Work instruction:
Reproduce the records exactly, beginning with their first line and ending with the line that contains "Task: Select the 'Heuer' brand value", and output nothing more.

Record excerpts:
<<<<
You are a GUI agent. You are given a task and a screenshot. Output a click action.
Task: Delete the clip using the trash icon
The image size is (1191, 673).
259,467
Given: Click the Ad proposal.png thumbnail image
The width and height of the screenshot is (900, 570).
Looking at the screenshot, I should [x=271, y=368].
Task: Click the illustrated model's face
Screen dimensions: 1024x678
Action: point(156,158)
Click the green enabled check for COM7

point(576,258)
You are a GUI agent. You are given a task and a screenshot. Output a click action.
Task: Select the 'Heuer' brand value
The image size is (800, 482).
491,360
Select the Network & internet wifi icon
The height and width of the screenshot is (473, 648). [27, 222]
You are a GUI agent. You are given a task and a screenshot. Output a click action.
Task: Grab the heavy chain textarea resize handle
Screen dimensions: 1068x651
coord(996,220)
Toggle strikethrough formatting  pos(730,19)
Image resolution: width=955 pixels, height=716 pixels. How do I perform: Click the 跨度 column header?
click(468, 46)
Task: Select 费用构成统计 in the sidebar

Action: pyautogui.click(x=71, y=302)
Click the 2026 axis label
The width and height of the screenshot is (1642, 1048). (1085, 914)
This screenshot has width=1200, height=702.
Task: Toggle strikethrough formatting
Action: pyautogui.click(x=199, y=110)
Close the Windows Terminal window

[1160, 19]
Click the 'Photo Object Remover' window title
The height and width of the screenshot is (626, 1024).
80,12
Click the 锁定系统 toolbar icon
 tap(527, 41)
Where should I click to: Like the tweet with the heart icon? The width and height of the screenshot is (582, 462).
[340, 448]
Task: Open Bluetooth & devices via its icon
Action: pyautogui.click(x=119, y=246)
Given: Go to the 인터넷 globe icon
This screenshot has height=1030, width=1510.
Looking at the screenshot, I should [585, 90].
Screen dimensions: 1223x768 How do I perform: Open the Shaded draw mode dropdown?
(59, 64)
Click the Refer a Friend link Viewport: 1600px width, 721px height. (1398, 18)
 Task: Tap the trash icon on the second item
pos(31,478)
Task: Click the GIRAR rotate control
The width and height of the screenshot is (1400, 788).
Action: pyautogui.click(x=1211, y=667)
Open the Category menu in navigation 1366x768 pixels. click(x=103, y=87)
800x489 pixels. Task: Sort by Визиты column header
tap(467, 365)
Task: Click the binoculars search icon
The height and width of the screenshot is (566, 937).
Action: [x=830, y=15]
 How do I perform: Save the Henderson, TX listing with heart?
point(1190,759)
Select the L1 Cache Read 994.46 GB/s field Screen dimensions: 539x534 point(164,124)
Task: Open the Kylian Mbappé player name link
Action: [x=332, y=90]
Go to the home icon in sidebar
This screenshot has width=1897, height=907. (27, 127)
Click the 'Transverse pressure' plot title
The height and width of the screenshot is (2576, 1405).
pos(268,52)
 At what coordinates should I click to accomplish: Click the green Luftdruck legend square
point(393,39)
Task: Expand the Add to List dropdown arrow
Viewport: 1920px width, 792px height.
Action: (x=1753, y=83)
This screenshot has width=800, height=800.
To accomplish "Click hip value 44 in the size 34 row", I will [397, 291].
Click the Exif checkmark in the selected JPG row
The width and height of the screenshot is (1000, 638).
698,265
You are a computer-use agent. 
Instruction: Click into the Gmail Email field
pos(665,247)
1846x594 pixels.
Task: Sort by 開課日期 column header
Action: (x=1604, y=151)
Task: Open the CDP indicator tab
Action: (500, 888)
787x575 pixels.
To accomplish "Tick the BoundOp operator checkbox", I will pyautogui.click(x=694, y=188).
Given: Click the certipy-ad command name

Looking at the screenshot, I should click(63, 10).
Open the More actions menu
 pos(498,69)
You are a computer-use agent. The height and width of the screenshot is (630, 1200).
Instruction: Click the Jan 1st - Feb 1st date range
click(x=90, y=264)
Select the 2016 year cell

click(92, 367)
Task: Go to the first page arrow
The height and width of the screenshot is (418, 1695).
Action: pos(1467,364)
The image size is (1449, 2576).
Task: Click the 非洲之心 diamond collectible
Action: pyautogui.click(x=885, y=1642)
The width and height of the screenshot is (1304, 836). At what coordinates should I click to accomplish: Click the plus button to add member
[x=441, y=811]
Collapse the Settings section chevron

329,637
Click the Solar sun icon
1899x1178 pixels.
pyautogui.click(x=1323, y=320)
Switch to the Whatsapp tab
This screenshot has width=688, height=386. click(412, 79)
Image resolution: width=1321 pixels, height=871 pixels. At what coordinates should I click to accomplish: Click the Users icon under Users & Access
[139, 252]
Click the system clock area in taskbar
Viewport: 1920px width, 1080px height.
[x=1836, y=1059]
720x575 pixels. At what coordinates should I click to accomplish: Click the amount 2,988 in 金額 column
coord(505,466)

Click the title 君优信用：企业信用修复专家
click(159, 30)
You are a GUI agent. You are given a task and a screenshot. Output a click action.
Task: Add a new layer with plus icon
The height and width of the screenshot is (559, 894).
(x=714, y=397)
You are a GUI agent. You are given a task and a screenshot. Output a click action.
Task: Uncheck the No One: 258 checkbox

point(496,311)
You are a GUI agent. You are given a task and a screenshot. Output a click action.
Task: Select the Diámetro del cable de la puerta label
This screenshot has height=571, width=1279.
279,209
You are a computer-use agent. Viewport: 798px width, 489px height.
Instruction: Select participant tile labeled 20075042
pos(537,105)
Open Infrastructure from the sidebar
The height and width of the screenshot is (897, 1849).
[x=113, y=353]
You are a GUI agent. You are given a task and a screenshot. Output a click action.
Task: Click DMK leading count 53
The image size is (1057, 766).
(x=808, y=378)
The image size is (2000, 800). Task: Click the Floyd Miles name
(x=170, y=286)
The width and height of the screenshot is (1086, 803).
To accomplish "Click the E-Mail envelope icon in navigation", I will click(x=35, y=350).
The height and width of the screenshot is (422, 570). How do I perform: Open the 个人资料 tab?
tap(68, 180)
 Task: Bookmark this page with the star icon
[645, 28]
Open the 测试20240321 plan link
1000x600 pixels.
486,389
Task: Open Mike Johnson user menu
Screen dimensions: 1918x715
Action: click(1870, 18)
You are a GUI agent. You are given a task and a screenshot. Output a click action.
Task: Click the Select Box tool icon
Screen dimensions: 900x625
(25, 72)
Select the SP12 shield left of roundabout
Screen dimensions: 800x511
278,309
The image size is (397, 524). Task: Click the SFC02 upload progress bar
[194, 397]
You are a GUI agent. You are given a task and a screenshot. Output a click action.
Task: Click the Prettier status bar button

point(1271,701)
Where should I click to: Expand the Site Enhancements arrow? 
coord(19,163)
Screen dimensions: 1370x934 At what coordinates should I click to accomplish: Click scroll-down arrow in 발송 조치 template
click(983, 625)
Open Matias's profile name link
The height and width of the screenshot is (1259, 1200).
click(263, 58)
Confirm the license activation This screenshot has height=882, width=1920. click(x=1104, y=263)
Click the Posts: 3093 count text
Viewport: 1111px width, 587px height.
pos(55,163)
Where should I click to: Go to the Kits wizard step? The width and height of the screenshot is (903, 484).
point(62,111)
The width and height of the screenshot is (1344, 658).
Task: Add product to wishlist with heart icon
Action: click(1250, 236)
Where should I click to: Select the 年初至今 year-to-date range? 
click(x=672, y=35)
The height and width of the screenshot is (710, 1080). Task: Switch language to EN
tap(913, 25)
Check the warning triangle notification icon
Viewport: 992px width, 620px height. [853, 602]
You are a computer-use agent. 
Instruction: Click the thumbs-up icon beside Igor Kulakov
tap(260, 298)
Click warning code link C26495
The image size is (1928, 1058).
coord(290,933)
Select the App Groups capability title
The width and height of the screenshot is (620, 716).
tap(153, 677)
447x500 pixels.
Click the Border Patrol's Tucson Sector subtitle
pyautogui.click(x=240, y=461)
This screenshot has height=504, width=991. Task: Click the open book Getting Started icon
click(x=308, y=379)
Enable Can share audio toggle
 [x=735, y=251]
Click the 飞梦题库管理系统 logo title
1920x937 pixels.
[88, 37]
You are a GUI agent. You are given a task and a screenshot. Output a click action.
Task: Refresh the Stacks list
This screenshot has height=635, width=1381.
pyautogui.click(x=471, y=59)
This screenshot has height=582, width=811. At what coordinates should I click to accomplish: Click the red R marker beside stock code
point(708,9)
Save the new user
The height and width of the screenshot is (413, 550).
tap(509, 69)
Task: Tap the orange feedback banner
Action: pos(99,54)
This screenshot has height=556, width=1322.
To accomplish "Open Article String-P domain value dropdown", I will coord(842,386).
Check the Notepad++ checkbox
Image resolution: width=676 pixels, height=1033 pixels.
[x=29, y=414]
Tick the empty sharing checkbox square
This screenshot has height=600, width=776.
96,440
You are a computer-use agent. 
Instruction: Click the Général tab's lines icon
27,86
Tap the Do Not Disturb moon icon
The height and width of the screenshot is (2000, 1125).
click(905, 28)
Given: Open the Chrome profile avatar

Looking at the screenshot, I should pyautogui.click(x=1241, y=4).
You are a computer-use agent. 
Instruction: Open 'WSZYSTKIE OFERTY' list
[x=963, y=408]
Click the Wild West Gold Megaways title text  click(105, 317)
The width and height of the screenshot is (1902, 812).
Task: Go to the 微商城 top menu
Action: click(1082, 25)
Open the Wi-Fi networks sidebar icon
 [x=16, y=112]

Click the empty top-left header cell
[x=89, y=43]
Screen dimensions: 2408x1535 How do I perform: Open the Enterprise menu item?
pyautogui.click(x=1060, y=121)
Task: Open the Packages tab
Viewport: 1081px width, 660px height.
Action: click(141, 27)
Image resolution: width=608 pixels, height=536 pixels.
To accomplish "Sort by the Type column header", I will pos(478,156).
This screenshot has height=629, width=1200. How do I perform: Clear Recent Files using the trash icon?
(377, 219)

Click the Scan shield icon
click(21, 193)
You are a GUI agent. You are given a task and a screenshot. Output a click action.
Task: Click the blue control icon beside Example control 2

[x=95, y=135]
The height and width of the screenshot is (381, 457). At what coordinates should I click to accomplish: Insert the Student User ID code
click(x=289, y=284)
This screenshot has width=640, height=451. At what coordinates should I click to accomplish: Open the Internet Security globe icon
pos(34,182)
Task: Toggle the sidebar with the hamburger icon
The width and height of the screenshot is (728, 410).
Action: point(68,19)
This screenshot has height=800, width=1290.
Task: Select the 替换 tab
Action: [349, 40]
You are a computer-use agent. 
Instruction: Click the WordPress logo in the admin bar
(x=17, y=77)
>>>>
Answer for the task:
You are a GUI agent. You are given a task and a screenshot. Output a click action.
Task: Delete the clip using the trash icon
The image size is (1191, 673).
259,467
Given: Click the Ad proposal.png thumbnail image
The width and height of the screenshot is (900, 570).
Looking at the screenshot, I should [x=271, y=368].
Task: Click the illustrated model's face
Screen dimensions: 1024x678
Action: point(156,158)
Click the green enabled check for COM7

point(576,258)
You are a GUI agent. You are given a task and a screenshot. Output a click action.
Task: Select the 'Heuer' brand value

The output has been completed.